● 待办任务:
1. 根据介绍全连接层的这篇文本，caffe在进行卷积操作时先用什么方法对数据进行重排？
2. 请将下面所有记录中的“icon”替换为“button”，其余内容一律不变，并在输出时略去图片。

● 文本段落:

________________________________________

自己动手写CNN Inference框架之 (三) dense

之前我们介绍过CNN inference框架的基本结构，如何从tensorflow的graph中提取conv2d的权重，随后利用该权重进行对应的卷积操作。本文我们继续给大家介绍CNN中的另一个重要的Op --- 全连接层（Dense layers）。
首发：https://zhuanlan.zhihu.com/p/72897272
作者：张新栋

细心的读者可能会发现，其实conv2d也是一个特殊的dense操作。假设我们不考虑性能上的问题，一个conv2d操作可以分解成重排数据+矩阵相乘的两个步骤进行实现。所以caffe代码中在进行convolution的操作的时候，会先进行im2col进行数据的重排，最后用gemm进行矩阵的相乘，随后再重排数据以得到输出的结果。不同实现方式间各有利弊，后面有机会我会跟大家一起进行讨论。

________________________________________

● 所给信息:
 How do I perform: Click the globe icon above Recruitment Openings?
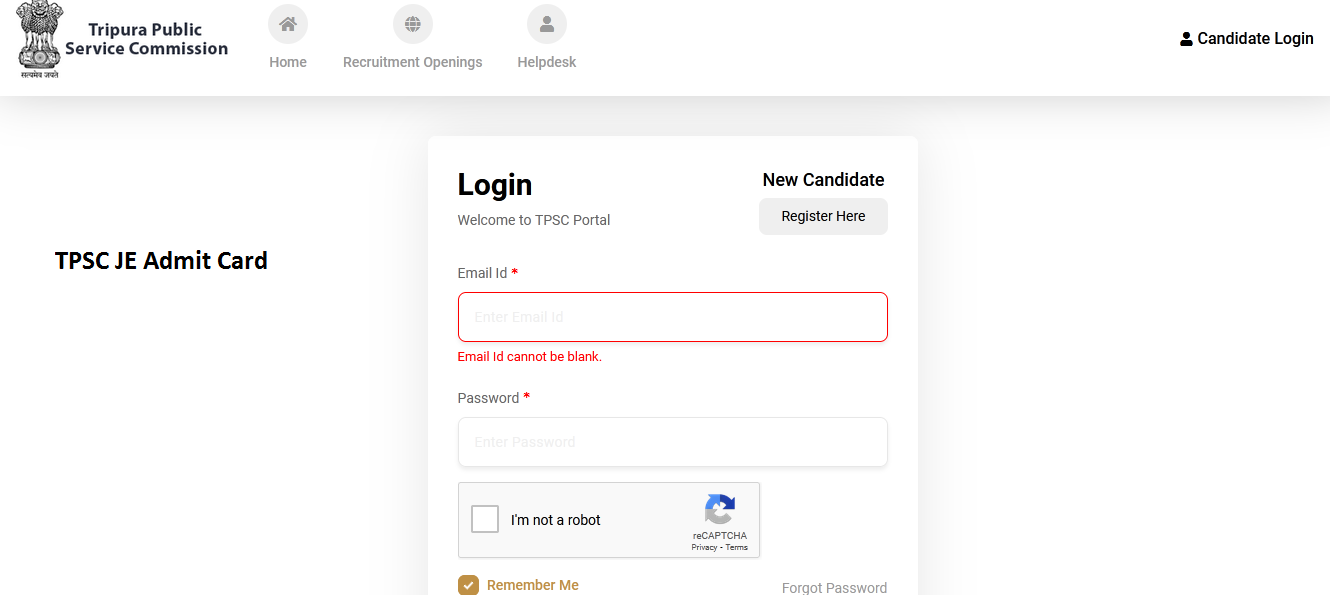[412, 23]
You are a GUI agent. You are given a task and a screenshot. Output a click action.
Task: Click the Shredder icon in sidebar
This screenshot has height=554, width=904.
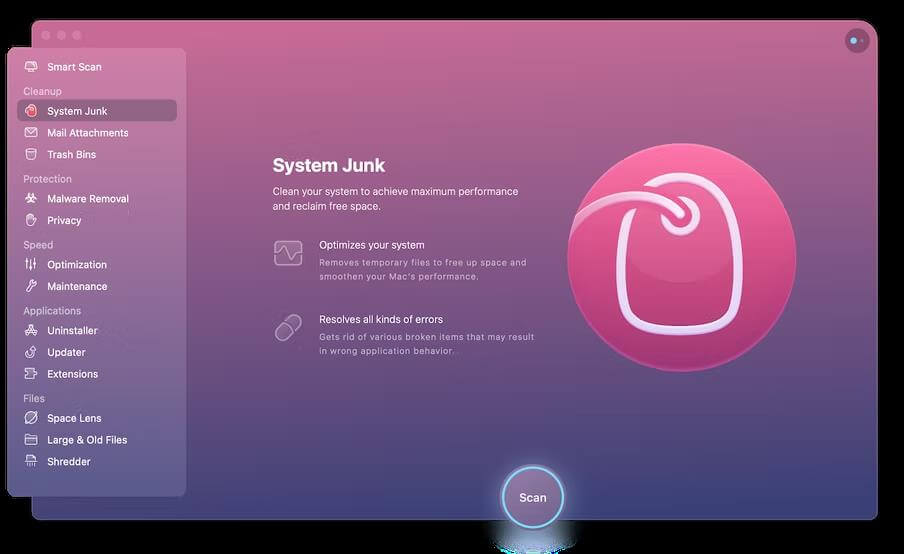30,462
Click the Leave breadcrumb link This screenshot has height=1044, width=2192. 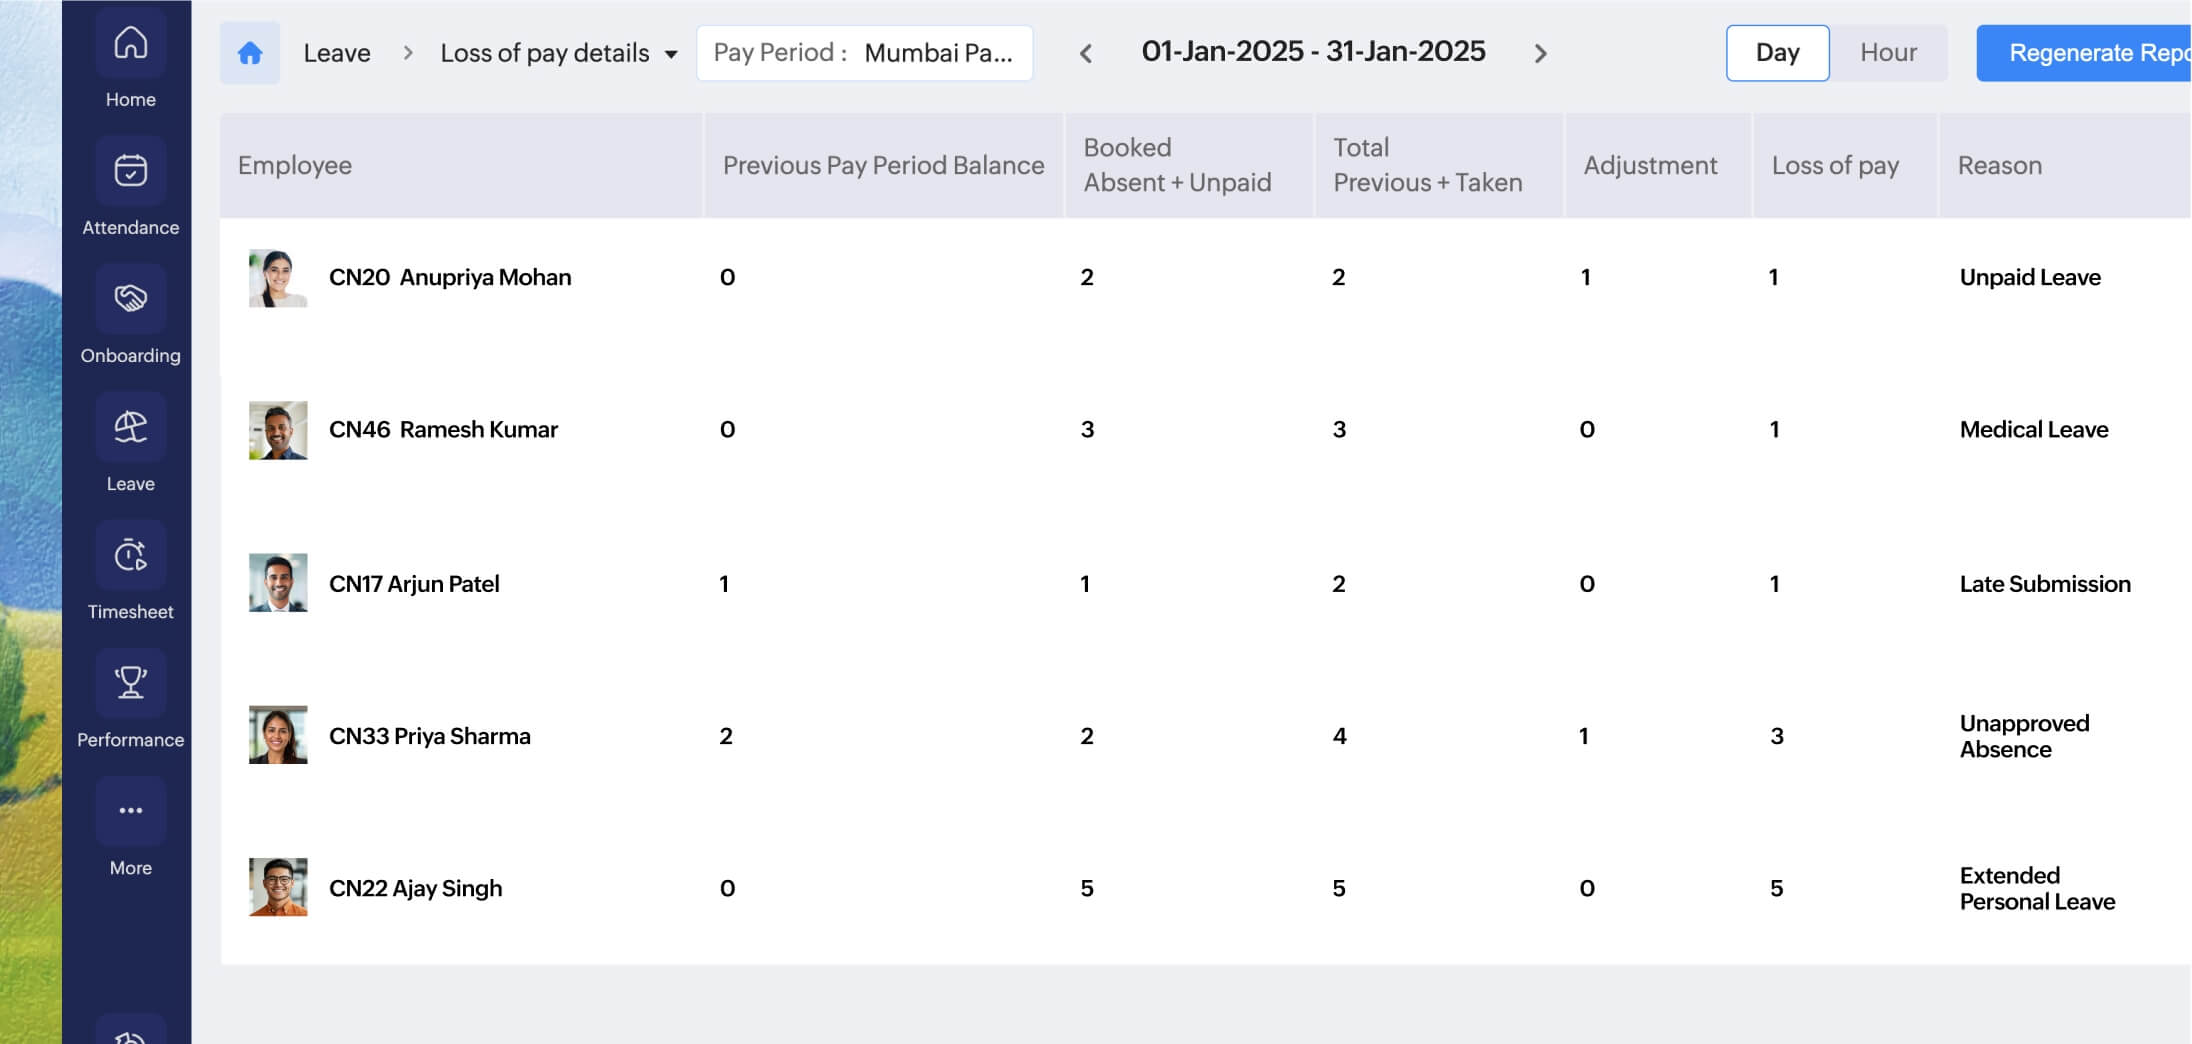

________________________________________

● 完成结果:
1. im2col

2.
 How do I perform: Click the globe button above Recruitment Openings?
[412, 23]
You are a GUI agent. You are given a task and a screenshot. Output a click action.
Task: Click the Shredder button in sidebar
This screenshot has height=554, width=904.
30,462
Click the Leave breadcrumb link This screenshot has height=1044, width=2192. 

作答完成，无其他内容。